Le tableau classique est celui d’un pseudorhumatisme aigu ou subaigu évoquant un rhumatisme articulaire aigu, ce qui est encore parfois le cas, mais où, cependant, l’atteinte serait plutôt pauciarticulaire, moins migratrice, intéressant préférentiellement le genou, accompagnée de signes généraux discrets et, ici, contemporaine d’une éruption, en particulier la roséole.

Les quatre malades de Kahn et al avaient des polyarthralgies fixes trois fois et mobiles une fois, tous avaient une atteinte prédominante du genou.

D’autres tableaux sont possibles, comme dans cinq des sept cas de Reginato et al, à type de polyarthrite fixe et symétrique intéressant petites (métacarpophalangiennes et interphalangiennes) et grosses articulations des membres, et de ténosynovite. Des lombalgies avec raideur rachidienne sont exceptionnelles.

Au moment du diagnostic, les symptômes évoluent en moyenne depuis 4 semaines.

Dans deux autres cas, il n’y avait que des arthralgies mais avec une localisation particulière, fixe, à la sternoclaviculaire.
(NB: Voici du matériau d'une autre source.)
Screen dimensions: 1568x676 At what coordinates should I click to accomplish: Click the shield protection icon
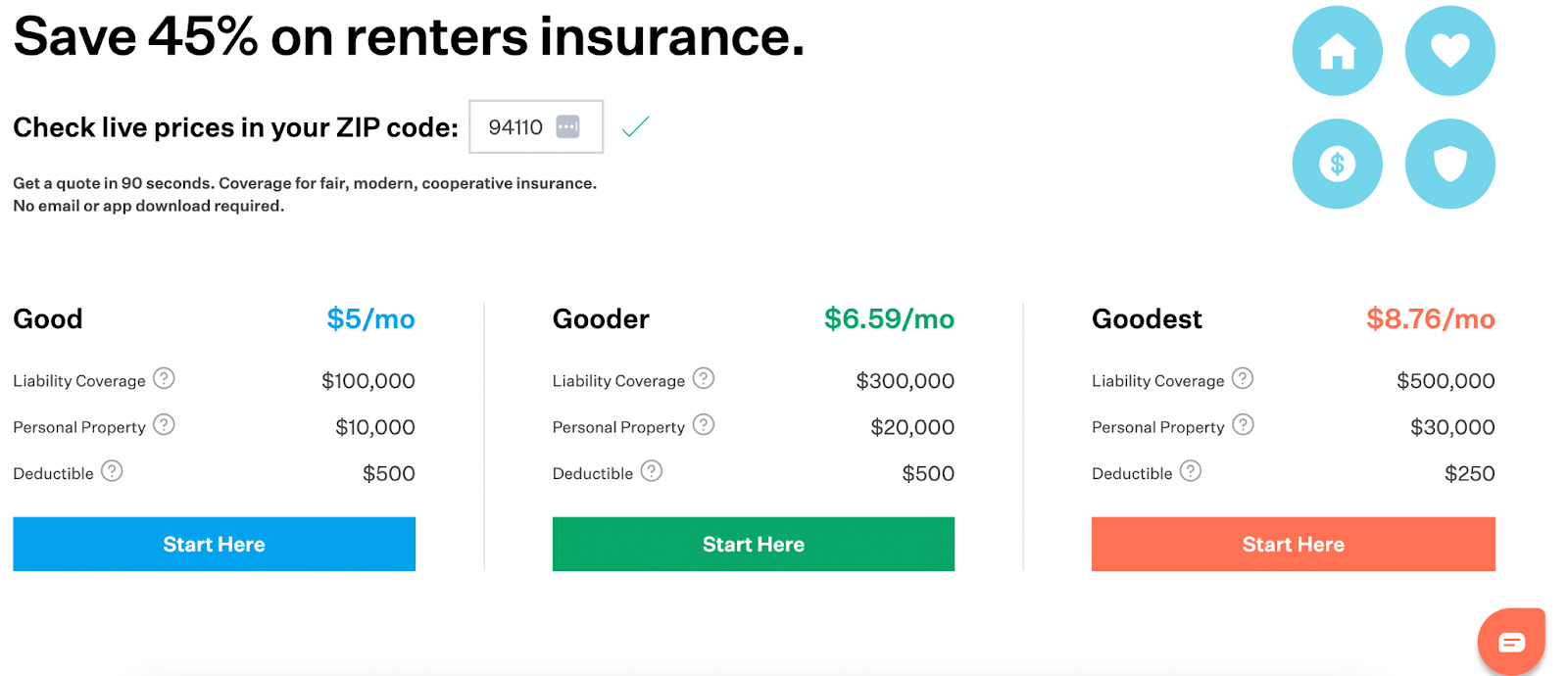click(x=1449, y=164)
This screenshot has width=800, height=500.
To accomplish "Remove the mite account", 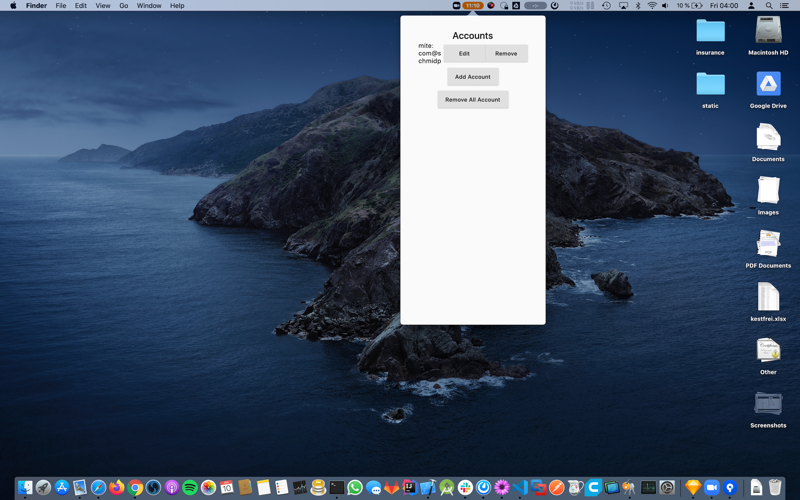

Sur le plan biologique, la vitesse de sédimentation (VS) initiale oscille entre 20 et 100 mm, en moyenne 50 mm, sans facteur rhumatoïde plasmatique ni anticorps antinucléaires.

Le liquide y est toujours inflammatoire avec une cellularité entre 4 000 et 13 000 sans tréponème à l’examen bactériologique.

L’histologie est celle d’une synovite subaiguë aspécifique, à prédominance lymphocytaire et polynucléaire, associée à une hypervascularisation et où cependant existe une augmentation de la couche bordante.

Dans tous les cas où le tréponème a été recherché dans le liquide articulaire, il n’a pu y être mis en évidence, mais en microscopie électronique, des éléments figurés apparemment complets ressemblant très fortement à Treponema pallidum ont pu être mis en évidence dans la synoviale elle-même et la lumière des vaisseaux.

Devant une polyarthrite fixe, la présence de facteur rhumatoïde, d’anticorps antinucléaires et anti-ADN (acide désoxyribonucléique) natif, avant la positivation de la sérologie syphilitique, égare le diagnostic redressé ensuite par cette positivation.

Elle incite surtout à rechercher et retrouver une infection concomitante par le VIH responsable de ces désordres immunologiques.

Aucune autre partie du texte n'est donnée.